Six on Saturday 3/6/2017

1. Conifers. I was going to run with six conifers, on the grounds that a quick tot-up in my head led me to think I had just six in the garden. When I uploade the picures to the computer I quickly saw two more in front of one of the ones I’d snapped, so I have eight, unless I’ve missed any more. It kind of tells you something about conifers in a garden, they merge into the background, never doing anything to draw attention to themselves, and as a result get overlooked.

That’s a pity, because they are structural, like hedges and trees. They provide a backdrop against which the more flamboyant members of the garden community can perform.

Pines

The one on the left is Pinus pumila ‘Saentis’; about 25 years old now and I have cleared its lower branches to make it tree like, reclaim growing space beneath it and get back the view of the garden from the greenhouse beside it.
The one on the right is Pinus parviflora ‘San Bo’, which is outside the front door. I hardly dare say this, but in a week it will be gone to make way for a porch. It would have had to have gone soonish anyway, it’s getting too big for where it is and they’re not easy things to restrict in size without destroying their character. I shall miss it though, it’s a thing of beauty.

2. Orchid. I can tell you this is a Dactylorhiza but not which species. It was legitimately raised in captivity so it may be hybrid. I have a book, I will try and work it out, later. It was a self sown seedling in a pot that was supposed to have a Dodecatheon in it, but which survived only one season planted in the garden. The orchid is in its third or forth and seems very happy. If it’s happy, I’m happy.

Dactylorhiza

3. Diplarrena moraea. This is an easy to grow member of the iris family that you see surprisingly rarely. It puts up stiff stems from a clump of narrow leaves and opens out its pure white flowers to show off a centre of yellow with purple pencilling. I have two forms, this one is 30-40cm tall, the other at least twice that, but with smaller, less well marked flowers.

Diplarrena

4. Chionochloa rubra. The New Zealand tussock sedge is a mighty fine grass, pretty much unrivalled as what in my younger days, in the context of bedding schemes, was called a “dot plant”. It is used to great effect as a punctuation mark in the semi-natural flower meadows at the Garden House for example.
I grew this from a few seeds that I purloined from a garden run by a well known horticultural organisation and it has proved a robust perennial plant, probably nearing twenty years old now.  The tallest leaves will be 2 metres.

Chionochloa-rubra

5. Cactus.
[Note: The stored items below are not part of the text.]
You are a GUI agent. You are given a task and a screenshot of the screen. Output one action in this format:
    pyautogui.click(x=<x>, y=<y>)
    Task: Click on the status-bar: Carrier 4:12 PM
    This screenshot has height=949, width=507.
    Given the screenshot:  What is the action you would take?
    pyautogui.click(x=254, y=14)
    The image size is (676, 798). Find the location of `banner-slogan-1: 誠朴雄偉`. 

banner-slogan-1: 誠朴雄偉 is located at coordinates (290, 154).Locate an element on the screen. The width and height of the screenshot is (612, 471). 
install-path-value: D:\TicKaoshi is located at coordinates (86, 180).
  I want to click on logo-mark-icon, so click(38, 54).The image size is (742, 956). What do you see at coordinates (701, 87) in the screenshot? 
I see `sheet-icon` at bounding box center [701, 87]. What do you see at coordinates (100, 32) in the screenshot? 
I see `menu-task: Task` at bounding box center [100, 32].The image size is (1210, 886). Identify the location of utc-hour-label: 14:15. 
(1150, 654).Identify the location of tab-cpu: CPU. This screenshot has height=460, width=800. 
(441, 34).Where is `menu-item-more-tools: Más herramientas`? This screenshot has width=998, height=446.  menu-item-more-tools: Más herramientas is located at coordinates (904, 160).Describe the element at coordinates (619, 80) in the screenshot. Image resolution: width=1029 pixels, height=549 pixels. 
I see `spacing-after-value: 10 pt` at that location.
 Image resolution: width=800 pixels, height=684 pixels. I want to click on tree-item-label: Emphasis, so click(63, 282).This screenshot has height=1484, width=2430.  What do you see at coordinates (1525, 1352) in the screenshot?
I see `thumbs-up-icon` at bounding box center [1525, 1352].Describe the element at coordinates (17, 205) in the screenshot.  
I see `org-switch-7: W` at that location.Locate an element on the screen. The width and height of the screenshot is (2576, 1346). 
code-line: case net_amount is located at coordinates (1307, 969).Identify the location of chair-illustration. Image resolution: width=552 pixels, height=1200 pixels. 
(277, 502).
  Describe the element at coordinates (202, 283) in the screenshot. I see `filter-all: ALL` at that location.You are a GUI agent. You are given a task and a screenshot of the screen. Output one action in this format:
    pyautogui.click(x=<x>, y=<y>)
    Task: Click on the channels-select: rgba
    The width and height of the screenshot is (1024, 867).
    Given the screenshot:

I have no idea what species or variety this is, it wouldn’t add anything to it to know. Cacti were just about the first thing I grew, a while ago now.

cactus-3

6. Cucumber. This looks set fair to be my first cucumber of the season. That isn’t half the triumph it might have been; this is the last survivor of the half dozen plants I started with, the rest having dropped by the wayside as a result of my poor husbandry. Mind, if last year was anything to go by, one cucumber plant will be enough to ensure we are sick of cucumbers by about August. It’s a Brexit cucumber too, no way that would pass the standard for approved cucumbers. Probably taste alright.

So that’s this Saturday’s six, for the Propagator’s Six on Saturday meme. I wonder who has chipped in this week.